• [Instructions for the task]:
Working from the top of the records below, reproduce each line exactly, ending once you have written the line containing "Task: Open Bot settings in sidebar".

Top of Records supplied

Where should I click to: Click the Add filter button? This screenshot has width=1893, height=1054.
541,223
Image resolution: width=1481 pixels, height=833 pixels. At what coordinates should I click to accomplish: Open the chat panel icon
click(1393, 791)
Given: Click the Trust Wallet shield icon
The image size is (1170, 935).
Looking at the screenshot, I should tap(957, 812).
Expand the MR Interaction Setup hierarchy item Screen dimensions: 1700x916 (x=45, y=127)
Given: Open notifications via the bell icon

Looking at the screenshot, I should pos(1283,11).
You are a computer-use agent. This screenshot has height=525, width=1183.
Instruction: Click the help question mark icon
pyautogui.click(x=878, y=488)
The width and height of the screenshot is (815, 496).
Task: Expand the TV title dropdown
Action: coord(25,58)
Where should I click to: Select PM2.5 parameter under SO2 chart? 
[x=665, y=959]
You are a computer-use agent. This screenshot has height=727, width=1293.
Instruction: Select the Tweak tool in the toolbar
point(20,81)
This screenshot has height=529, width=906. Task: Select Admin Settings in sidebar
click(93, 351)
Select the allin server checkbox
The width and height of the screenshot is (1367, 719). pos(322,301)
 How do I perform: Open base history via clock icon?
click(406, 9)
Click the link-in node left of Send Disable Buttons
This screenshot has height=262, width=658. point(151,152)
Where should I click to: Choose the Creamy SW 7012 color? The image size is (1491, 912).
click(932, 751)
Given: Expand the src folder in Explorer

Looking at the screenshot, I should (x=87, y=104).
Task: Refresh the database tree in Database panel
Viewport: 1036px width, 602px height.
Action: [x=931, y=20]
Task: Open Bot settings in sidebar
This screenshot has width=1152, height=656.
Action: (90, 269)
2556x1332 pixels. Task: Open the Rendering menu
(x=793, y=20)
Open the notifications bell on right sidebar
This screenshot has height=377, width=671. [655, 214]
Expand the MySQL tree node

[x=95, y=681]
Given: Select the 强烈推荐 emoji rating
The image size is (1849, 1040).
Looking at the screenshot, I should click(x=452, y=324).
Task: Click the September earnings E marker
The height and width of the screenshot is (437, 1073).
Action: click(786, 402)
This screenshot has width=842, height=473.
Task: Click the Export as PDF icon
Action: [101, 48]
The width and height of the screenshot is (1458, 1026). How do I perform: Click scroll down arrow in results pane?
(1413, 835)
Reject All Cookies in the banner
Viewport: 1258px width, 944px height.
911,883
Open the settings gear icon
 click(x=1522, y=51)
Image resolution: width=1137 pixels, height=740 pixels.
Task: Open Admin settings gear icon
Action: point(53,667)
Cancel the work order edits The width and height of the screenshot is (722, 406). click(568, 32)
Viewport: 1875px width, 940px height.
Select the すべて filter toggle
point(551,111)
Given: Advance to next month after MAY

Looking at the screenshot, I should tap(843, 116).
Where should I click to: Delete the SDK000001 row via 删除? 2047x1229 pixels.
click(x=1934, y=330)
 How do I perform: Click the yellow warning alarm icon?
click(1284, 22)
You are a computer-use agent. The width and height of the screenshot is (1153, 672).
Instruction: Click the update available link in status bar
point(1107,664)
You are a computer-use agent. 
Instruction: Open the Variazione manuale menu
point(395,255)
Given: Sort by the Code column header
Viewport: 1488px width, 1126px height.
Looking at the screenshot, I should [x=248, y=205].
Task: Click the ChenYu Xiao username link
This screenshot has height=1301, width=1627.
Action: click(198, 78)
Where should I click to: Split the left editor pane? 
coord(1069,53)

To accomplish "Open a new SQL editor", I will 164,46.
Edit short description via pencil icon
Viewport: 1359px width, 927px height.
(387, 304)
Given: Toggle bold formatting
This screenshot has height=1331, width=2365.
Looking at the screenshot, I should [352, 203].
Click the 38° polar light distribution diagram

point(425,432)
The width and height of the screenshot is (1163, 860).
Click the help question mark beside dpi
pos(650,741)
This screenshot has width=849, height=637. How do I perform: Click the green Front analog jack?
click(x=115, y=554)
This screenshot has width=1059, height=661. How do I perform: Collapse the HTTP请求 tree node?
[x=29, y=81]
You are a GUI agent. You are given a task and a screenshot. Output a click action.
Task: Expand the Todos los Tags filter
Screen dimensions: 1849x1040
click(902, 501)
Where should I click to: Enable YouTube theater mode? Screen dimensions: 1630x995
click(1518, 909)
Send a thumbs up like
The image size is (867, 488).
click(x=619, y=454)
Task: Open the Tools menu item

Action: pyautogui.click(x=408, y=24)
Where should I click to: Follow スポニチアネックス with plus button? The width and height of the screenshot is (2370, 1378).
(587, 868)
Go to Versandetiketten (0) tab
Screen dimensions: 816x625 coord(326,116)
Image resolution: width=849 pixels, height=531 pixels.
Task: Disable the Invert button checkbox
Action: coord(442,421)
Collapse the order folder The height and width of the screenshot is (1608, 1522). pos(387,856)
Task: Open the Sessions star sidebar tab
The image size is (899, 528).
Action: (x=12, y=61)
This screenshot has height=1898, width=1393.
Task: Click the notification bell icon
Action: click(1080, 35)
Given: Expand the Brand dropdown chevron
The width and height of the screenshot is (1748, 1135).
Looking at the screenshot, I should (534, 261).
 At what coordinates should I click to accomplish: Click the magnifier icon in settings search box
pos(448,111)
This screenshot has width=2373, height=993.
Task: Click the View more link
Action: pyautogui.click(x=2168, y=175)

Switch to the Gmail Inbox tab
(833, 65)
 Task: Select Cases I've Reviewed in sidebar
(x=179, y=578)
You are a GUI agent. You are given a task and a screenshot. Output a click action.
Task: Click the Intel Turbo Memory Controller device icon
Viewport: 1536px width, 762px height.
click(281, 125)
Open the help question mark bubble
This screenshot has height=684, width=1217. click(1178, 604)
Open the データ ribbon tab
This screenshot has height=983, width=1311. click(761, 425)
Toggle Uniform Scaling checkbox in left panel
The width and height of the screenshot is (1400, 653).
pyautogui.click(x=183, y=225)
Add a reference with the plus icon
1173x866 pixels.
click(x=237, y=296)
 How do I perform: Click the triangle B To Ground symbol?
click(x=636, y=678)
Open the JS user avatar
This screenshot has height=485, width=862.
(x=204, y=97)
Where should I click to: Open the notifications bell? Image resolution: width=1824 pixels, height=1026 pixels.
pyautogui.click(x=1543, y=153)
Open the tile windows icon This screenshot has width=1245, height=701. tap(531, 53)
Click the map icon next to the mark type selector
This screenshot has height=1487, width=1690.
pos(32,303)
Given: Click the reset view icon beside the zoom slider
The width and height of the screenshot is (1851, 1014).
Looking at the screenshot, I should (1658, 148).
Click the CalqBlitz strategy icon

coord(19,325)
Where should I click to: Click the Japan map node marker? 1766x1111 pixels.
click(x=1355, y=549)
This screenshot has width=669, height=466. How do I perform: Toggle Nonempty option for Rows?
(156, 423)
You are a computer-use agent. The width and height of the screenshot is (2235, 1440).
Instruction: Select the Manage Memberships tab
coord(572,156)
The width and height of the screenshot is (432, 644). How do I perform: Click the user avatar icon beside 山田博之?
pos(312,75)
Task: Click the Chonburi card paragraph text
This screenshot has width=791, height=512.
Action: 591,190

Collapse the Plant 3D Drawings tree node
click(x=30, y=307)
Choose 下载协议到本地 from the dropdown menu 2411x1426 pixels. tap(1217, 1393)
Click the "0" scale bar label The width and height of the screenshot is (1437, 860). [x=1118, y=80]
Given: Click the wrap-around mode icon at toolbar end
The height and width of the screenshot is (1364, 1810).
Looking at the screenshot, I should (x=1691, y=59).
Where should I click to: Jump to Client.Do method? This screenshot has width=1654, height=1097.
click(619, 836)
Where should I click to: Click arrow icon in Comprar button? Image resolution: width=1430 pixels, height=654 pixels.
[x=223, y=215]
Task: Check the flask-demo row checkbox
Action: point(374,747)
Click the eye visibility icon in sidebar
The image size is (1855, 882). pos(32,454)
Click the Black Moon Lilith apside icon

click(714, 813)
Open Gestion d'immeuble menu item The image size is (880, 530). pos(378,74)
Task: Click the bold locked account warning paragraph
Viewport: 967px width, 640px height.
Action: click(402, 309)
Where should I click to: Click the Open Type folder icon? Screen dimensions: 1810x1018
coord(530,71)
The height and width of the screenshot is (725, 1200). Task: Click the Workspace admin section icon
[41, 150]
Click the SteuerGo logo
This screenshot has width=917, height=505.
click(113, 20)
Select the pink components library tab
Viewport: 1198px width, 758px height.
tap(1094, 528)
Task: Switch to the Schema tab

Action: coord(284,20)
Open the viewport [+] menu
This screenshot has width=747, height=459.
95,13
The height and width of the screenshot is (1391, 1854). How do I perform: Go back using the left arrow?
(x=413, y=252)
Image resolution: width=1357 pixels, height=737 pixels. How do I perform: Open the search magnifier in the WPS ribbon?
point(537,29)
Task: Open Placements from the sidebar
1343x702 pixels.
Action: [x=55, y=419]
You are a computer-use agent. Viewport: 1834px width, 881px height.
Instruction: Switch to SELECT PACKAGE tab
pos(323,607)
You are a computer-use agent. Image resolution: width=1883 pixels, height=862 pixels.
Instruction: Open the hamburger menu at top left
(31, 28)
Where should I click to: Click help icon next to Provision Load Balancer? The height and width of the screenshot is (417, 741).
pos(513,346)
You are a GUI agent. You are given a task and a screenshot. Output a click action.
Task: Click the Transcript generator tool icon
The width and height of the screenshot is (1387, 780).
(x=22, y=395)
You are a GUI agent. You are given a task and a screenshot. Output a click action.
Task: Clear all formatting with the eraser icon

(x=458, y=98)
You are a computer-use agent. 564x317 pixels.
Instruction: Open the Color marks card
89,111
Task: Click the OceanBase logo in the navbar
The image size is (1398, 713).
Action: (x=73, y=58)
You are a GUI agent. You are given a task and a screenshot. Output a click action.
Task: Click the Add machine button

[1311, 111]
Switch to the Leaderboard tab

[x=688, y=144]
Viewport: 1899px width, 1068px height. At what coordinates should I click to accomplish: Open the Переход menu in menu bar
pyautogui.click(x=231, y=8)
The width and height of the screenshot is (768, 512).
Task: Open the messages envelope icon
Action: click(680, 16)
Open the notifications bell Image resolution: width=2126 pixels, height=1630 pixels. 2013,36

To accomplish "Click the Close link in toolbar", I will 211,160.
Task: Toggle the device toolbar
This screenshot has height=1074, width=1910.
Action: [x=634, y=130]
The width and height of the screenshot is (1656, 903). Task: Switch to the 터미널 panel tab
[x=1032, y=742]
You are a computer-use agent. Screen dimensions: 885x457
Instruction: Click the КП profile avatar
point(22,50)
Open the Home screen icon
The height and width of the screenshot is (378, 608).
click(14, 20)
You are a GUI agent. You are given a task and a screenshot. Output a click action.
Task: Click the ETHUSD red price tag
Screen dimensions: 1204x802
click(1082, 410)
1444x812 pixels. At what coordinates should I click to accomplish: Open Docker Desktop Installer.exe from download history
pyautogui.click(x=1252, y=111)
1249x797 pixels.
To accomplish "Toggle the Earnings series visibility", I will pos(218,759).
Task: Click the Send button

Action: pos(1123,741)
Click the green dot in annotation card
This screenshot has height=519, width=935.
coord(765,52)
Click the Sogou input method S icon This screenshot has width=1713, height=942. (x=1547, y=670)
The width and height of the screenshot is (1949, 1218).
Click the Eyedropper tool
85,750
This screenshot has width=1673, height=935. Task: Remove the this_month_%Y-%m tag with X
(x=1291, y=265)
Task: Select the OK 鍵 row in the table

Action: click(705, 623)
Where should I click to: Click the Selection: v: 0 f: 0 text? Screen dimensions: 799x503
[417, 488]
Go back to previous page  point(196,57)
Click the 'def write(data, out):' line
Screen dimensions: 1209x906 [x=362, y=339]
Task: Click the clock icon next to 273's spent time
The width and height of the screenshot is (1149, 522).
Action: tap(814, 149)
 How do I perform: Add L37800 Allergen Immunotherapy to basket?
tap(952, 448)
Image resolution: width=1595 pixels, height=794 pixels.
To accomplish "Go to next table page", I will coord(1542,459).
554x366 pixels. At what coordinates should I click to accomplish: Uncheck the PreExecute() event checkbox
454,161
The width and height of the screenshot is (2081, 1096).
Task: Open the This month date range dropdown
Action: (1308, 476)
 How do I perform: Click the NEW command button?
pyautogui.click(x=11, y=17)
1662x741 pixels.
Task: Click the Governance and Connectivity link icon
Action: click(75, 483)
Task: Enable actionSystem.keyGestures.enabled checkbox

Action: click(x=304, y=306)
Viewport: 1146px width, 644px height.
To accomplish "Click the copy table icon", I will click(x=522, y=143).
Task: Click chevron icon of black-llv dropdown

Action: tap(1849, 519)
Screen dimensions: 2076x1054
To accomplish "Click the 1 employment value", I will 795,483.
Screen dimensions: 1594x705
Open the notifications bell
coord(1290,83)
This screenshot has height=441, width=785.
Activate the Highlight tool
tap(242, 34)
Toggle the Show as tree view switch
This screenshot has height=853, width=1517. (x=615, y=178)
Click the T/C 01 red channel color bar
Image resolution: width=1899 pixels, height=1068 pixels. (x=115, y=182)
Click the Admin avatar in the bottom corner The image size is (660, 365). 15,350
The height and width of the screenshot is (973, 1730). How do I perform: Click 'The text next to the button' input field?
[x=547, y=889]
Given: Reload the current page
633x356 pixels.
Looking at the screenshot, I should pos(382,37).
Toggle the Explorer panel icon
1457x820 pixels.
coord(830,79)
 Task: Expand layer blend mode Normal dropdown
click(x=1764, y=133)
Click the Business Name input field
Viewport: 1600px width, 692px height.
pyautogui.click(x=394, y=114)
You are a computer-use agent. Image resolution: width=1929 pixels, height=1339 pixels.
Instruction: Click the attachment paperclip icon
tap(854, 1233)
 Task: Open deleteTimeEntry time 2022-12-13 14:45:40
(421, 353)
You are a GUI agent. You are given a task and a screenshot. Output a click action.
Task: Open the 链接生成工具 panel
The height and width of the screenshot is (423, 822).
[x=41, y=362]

Bottom of Records supplied

• [Response]:
Where should I click to: Click the Add filter button? This screenshot has width=1893, height=1054.
541,223
Image resolution: width=1481 pixels, height=833 pixels. At what coordinates should I click to accomplish: Open the chat panel icon
click(1393, 791)
Given: Click the Trust Wallet shield icon
The image size is (1170, 935).
Looking at the screenshot, I should tap(957, 812).
Expand the MR Interaction Setup hierarchy item Screen dimensions: 1700x916 (x=45, y=127)
Given: Open notifications via the bell icon

Looking at the screenshot, I should pos(1283,11).
You are a computer-use agent. This screenshot has height=525, width=1183.
Instruction: Click the help question mark icon
pyautogui.click(x=878, y=488)
The width and height of the screenshot is (815, 496).
Task: Expand the TV title dropdown
Action: coord(25,58)
Where should I click to: Select PM2.5 parameter under SO2 chart? 
[x=665, y=959]
You are a computer-use agent. This screenshot has height=727, width=1293.
Instruction: Select the Tweak tool in the toolbar
point(20,81)
This screenshot has height=529, width=906. Task: Select Admin Settings in sidebar
click(93, 351)
Select the allin server checkbox
The width and height of the screenshot is (1367, 719). pos(322,301)
 How do I perform: Open base history via clock icon?
click(406, 9)
Click the link-in node left of Send Disable Buttons
This screenshot has height=262, width=658. point(151,152)
Where should I click to: Choose the Creamy SW 7012 color? The image size is (1491, 912).
click(932, 751)
Given: Expand the src folder in Explorer

Looking at the screenshot, I should (x=87, y=104).
Task: Refresh the database tree in Database panel
Viewport: 1036px width, 602px height.
Action: [x=931, y=20]
Task: Open Bot settings in sidebar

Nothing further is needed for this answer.